--- start ---
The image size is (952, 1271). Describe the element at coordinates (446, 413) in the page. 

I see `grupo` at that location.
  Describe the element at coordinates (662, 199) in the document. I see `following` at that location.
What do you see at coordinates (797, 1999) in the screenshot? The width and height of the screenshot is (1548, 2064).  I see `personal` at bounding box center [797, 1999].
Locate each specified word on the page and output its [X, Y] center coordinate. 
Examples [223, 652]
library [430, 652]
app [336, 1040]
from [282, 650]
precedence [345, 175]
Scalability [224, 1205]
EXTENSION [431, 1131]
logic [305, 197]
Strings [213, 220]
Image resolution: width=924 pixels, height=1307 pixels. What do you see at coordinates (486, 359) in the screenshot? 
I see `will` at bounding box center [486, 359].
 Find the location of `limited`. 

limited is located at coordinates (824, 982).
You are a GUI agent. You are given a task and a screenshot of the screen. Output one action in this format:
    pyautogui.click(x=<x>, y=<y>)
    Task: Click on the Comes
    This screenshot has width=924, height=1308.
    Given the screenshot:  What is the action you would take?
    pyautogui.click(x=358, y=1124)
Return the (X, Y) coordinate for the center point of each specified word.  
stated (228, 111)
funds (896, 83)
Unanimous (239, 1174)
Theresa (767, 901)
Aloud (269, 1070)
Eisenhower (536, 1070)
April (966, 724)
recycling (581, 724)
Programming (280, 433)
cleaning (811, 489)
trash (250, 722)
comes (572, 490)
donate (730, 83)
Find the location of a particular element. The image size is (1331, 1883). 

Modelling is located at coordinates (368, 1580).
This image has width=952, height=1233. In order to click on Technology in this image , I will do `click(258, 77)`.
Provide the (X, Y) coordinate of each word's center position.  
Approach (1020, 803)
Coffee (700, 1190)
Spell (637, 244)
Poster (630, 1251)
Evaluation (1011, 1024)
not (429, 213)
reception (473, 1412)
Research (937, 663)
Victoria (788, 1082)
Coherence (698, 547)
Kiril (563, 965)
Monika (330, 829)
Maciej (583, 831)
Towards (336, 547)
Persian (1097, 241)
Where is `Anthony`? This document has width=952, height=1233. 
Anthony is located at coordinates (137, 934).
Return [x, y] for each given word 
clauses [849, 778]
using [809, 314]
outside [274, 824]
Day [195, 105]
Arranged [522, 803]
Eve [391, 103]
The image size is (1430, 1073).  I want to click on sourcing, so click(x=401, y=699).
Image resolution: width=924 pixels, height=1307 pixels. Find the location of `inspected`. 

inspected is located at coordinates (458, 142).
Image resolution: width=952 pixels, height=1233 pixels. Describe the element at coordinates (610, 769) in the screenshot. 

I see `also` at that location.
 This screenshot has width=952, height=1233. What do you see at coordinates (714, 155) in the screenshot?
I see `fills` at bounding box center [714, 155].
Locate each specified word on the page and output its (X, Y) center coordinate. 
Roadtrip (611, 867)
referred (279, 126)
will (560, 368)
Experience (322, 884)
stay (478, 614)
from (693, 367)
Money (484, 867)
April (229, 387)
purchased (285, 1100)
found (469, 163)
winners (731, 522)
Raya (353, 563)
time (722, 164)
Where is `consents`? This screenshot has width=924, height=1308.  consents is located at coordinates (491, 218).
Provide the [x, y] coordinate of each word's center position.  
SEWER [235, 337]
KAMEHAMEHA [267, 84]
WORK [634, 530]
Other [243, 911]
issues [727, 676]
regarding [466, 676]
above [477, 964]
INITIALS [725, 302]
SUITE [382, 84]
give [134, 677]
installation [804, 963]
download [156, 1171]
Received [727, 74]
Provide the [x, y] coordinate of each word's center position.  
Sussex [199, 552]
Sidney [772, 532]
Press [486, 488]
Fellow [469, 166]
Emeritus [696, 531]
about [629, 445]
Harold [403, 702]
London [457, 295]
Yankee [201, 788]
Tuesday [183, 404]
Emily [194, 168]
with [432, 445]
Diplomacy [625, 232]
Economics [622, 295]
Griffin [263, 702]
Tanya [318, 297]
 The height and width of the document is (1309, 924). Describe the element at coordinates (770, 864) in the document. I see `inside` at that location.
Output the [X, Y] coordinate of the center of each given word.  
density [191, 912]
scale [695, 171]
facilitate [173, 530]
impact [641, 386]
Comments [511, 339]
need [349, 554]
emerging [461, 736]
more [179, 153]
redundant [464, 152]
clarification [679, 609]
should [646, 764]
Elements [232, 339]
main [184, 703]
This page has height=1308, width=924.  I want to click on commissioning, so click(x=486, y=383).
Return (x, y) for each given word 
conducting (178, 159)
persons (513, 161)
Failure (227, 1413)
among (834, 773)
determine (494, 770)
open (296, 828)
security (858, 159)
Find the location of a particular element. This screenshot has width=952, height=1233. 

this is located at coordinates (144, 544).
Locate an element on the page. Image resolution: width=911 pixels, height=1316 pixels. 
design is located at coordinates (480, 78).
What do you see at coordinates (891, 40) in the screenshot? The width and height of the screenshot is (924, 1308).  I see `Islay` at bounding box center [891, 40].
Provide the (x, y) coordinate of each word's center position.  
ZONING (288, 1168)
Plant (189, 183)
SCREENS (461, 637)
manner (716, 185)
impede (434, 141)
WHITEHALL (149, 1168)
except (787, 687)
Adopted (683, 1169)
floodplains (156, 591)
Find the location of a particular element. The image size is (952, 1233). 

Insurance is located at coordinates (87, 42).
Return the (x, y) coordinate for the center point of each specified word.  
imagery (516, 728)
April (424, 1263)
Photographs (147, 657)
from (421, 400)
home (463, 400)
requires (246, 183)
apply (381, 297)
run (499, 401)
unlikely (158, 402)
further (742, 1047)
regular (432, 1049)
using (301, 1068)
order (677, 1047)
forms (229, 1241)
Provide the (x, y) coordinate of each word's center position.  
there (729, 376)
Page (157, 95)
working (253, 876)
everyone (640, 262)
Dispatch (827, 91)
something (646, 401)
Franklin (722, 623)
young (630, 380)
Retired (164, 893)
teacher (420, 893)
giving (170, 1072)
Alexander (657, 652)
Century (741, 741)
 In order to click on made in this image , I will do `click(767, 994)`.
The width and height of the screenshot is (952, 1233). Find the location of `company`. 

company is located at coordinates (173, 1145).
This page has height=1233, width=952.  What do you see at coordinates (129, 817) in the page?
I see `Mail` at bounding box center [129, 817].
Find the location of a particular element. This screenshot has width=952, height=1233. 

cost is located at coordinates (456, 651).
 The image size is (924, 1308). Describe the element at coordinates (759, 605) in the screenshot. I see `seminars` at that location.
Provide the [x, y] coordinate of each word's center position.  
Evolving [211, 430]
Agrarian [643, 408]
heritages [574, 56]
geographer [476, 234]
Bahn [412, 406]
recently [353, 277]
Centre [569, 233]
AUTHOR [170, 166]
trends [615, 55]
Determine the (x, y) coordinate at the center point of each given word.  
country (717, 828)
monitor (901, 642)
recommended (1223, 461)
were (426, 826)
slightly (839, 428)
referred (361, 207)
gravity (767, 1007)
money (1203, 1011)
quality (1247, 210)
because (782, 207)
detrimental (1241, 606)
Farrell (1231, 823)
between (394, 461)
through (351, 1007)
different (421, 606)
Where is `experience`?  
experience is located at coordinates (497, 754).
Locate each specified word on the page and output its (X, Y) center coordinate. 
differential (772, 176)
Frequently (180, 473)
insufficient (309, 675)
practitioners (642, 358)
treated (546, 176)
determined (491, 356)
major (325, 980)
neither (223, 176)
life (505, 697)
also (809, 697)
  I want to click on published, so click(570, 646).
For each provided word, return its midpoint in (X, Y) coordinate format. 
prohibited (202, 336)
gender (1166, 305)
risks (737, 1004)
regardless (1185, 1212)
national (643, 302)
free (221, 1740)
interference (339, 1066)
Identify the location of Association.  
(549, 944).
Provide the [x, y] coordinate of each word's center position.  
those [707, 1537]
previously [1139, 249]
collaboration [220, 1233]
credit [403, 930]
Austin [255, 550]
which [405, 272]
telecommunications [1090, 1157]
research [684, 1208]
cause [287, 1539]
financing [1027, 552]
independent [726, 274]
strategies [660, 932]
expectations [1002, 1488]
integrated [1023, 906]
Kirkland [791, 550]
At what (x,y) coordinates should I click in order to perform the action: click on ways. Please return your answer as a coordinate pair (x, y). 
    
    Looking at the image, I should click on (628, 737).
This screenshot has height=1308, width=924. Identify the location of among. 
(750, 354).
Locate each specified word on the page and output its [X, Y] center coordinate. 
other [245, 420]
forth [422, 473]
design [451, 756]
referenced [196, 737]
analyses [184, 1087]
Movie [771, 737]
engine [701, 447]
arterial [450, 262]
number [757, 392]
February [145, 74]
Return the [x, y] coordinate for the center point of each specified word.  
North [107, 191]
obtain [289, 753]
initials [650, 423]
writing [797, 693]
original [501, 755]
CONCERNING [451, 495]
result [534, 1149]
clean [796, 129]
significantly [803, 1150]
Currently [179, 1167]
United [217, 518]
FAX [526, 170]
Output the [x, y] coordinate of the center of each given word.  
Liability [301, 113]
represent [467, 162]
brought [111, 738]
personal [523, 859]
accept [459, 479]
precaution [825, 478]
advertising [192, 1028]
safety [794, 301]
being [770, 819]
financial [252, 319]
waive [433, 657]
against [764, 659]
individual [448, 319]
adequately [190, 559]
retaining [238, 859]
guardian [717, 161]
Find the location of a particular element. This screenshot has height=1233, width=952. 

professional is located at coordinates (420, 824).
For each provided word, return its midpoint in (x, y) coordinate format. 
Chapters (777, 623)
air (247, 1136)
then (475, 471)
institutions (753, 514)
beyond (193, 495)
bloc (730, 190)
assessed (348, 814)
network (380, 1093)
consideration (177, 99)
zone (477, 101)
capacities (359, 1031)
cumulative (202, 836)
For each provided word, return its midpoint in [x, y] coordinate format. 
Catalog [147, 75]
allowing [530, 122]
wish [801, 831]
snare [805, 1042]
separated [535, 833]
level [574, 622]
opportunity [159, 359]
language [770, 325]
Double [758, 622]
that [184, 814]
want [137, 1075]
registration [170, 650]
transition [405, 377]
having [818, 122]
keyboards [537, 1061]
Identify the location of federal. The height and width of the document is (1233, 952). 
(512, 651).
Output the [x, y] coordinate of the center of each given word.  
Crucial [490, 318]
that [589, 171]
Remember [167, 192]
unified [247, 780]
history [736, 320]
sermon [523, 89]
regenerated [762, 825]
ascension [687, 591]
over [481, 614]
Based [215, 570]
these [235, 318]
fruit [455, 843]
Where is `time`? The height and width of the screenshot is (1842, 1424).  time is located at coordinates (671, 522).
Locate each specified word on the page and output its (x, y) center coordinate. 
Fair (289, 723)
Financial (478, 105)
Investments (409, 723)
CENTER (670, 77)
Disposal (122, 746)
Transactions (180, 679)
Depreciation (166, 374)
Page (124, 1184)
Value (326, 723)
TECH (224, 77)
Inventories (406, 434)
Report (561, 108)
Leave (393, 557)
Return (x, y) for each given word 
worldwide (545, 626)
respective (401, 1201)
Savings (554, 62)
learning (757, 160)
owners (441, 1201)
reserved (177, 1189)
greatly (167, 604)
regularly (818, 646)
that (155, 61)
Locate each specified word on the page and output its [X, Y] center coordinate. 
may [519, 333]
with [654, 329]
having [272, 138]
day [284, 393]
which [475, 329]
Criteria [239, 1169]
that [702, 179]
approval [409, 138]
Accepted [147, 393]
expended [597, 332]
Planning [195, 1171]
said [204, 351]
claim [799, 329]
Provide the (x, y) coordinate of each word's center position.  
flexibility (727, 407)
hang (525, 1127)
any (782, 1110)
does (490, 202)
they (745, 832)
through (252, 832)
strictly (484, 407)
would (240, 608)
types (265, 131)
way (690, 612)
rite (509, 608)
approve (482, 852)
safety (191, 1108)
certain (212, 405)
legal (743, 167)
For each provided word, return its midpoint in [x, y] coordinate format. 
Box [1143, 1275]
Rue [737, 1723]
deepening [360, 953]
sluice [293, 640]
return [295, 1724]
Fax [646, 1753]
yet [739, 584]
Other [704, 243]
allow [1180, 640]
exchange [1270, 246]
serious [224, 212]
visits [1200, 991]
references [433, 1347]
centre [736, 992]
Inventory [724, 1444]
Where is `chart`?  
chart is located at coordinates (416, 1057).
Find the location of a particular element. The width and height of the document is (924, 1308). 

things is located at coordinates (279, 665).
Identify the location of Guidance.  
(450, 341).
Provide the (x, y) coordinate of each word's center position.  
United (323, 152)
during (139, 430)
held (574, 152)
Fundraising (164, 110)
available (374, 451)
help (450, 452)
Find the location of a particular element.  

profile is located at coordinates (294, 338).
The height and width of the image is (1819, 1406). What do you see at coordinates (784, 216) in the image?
--- end ---
Work to complete ->
Please identify every line in the records that contains the word "particular", and copy each of those lines in full.

Answer below ->
Find the location of a particular element. The image size is (1331, 1883). 
Find the location of a particular element. This screenshot has width=952, height=1233. 
Find the location of a particular element. The image size is (952, 1233). 
Find the location of a particular element. This screenshot has width=952, height=1233. 
Find the location of a particular element. This screenshot has height=1233, width=952. 
Find the location of a particular element. The width and height of the document is (924, 1308). 
Find the location of a particular element.  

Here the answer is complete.